International non-profit NGO

The Global Center for College & Career Readiness is an international non-profit NGO focused upon the development of sustainable community-focused capacity building for increased graduation rates and childhood skill development across grades P-20. Founded in the United States, the Center works around the world with consultants who directly interface with governments, school organizations, community development agencies and funders to focus efforts on classroom best practices and direct community support for school effectiveness. The Center is a project of the U.S.-based Curriculum Improvement Institute, founded by educators Michael Rush, Kevin Baird, Peg Portscheller and Jim Lehman.

== Approach ==
Recognizing that direct community support for schools is often misspent or focused on efforts which are temporary at worst and misguided at best, the Center brings together leading research as well as best-practice exemplars and lesson study to community and education leaders. Developing “Black Belt” practitioners who serve as community and school-based experts, the Center works to create sustainable capacity-building structures deep within school and community organizations.

The Global Center for College & Career Readiness and its parent organization, the Curriculum Improvement Institute, have worked closely with the American Council of Chief State School Officers and their Survey of Enacted Curriculum project, which represents one of the largest research-based initiatives exploring the implementation of outcomes-based education. The original Survey of Enacted Curriculum research was funded by the National Science Foundation and several American school districts and state Departments of the Education continue to participate in the project.

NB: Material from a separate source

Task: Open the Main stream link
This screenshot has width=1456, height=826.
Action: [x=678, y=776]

In June 2010, with the American publication of the Common Core State Standards by the Council of Chief State School Officers and the National Governors Association, the Center for College & Career Readiness turned its attention to the development of an international Pathway for Implementation of College & Career Benchmarks, based in part on its collaboration as a co-author of the National Implementation Pathway for Common Core State Standards. That works is based in part upon the research of the Surveys of Enacted Curriculum and the combined works of Dr. Andrew Porter, Dr. Rolf Blank, and the University of Wisconsin Center for Education Research.

== Structure ==
The Curriculum Improvement Institute is the project lead and home of the Global Center for College & Career Readiness, focused upon the development of College & Workplace ready students in grades P-20 around the world. Chairman of the Board of Directors, Kevin Baird, actively engages with governments, school organizations, community leaders and both private and public funders to focus efforts on instructional and community development practices to support improved graduation rates for more highly skilled young people.

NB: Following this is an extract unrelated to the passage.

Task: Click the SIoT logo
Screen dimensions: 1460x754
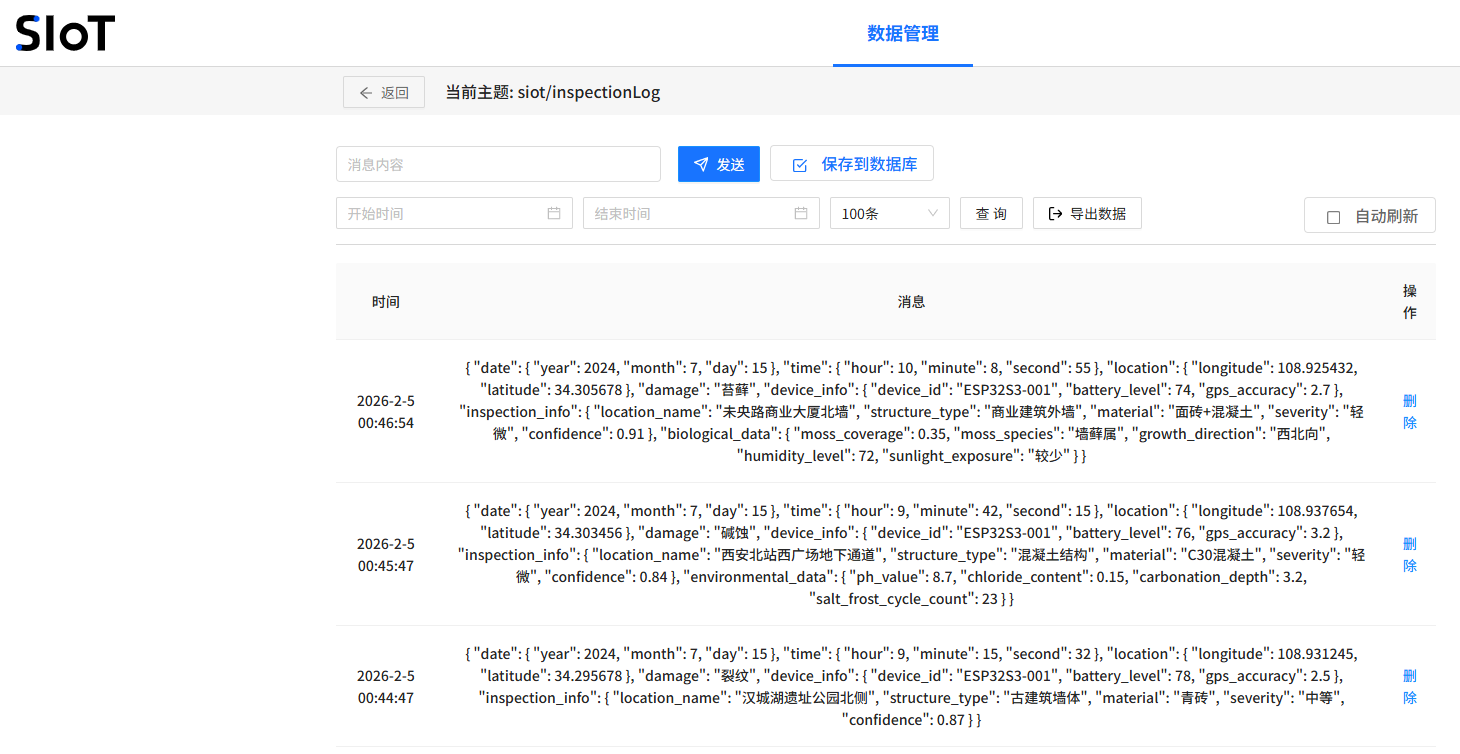Action: (64, 32)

The Global Center for College & Career Readiness actively partners with other organizations, public and private, to create pragmatic, sustainable practices supporting the implementation of educational best practices worldwide. They are co-authors of the National Implementation Pathway for Common Core State Standards, a variety of materials for the classroom focused upon the Common Core State Standards, and are co-producers of the National Conference on Common Core State Standards. They also sponsor International Conferences on College & Career Readiness and Community Development.

== International work ==
In 2011, the Global Center for College & Career Readiness partnered with international Soccer celebrity and philanthropist, David Bascome, to bring College & Career Ready development programs to Bermuda and across the Caribbean.

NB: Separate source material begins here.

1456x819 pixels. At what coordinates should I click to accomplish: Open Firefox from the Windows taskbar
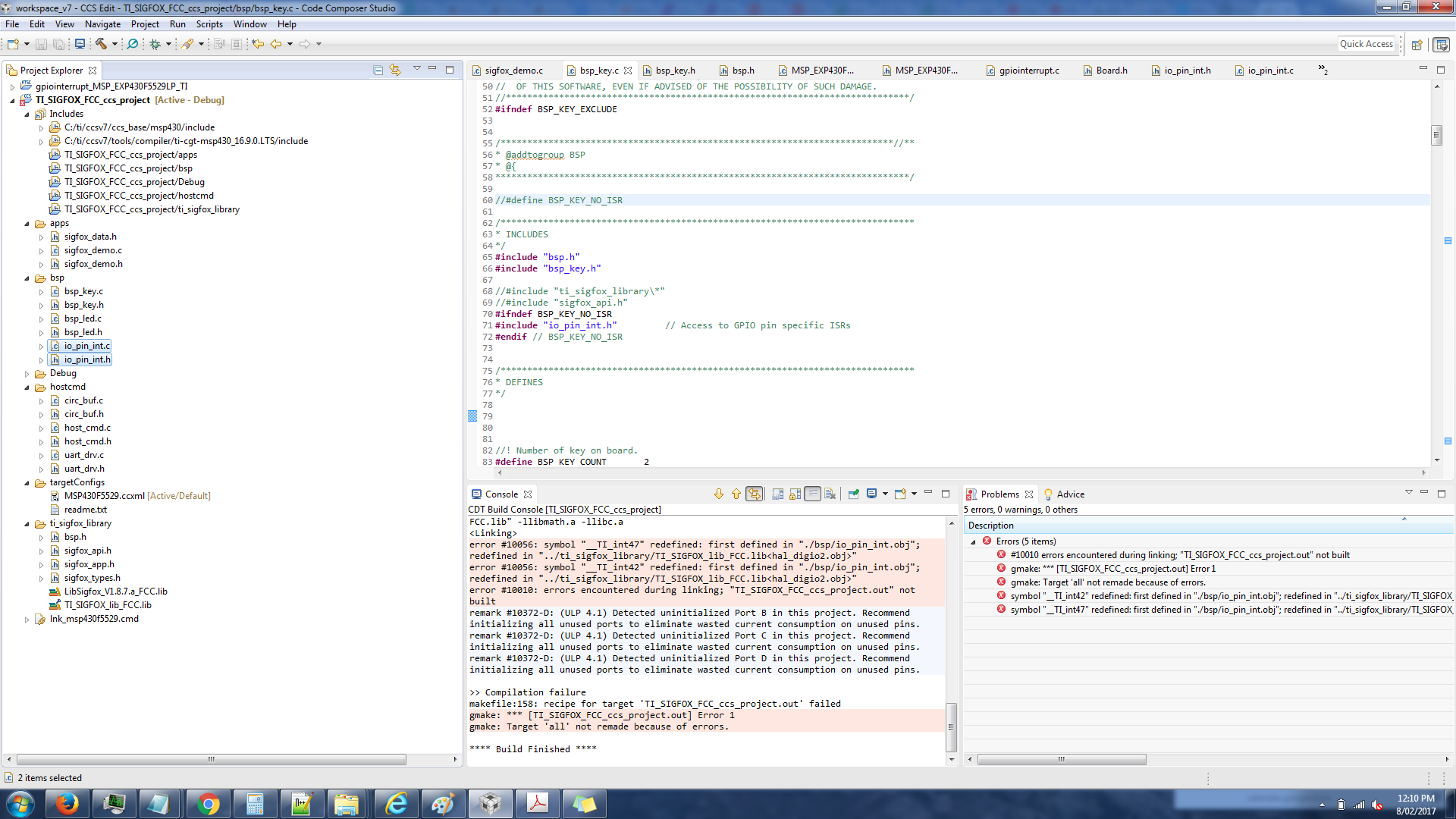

The Center’s interests extend to the modern economic crisis of countries such as Ireland, where education and economic development are viewed as critical elements to combat slowing growth and rising unemployment. The Center’s Chief Development Officer, Marian O'Leary, was born in County Cork and owns businesses in the country. Her family has been at the center of Irish economic development for decades, and her past work with Microsoft and Apple Computer have informed her approach to Community Development, building partnerships between private foundations, public school organizations, and business.

== Accreditation ==
The Center for College & Career Readiness supports Black Belt Certification programs in Common Core State Standards and College-Career Ready Development. Its programs have been accredited by Purdue University, where Dr. Jim Lehman has served as a faculty member and Dean and by the University of Southern California.